I went out to my cold-house, last night, to pick arugula for our salad. We have been having a visit from some Arctic air and the outdoor temperature was in the low teens.
I use the two layer method of protection in my cold-house. The outside layer is the hoop-house skin, itself, with a second, inner layer of plastic sheeting held a few inches above the plants. No need to water anything under these conditions. the water that does evaporate, condenses on the plastic and falls back down after a while. At deep winter temperatures during the shortest days of the year the plants don’t do much growing, anyway.

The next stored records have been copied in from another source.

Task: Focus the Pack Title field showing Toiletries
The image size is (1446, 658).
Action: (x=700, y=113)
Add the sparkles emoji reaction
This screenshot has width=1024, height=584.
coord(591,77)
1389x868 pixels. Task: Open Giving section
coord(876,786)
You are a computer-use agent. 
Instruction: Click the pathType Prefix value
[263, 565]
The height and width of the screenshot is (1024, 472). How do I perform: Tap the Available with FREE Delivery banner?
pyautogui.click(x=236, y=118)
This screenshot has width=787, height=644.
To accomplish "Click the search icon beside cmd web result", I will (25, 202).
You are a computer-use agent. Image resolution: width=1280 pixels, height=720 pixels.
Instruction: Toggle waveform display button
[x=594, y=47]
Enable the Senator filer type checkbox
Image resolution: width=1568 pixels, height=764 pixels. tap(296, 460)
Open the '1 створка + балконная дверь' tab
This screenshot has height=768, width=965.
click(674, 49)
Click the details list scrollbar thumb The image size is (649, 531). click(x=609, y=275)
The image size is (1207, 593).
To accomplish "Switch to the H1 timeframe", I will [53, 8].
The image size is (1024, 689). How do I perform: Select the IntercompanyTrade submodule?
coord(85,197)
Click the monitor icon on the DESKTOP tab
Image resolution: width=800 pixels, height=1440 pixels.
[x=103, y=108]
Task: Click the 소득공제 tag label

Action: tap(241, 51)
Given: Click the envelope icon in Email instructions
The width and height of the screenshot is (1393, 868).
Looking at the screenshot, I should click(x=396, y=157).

As I lifted the inner sheeting to pinch off a dozen leaves the frozen condensate on the inside of that sheeting crackled and rained down on the plants. I went back into my kitchen with leaves that were clearly partly frozen and put them in the sink. By the time I was ready tear them up into small pieces for the salad, they were defrosted. Some were translucent, at places, but looked ok and tasted fine.
I checked my remote readout of the wireless thermometer probe that was still out in my cold-house arugula bed. It read 20.4 degrees Fahrenheit.
Today was a warmer, sunny day. The cold-house bed temperature was a balmy 58 degrees. No ice on the inner plastic sheeting and the plants all looked just fine, revealing no apparent damage from the cold nights.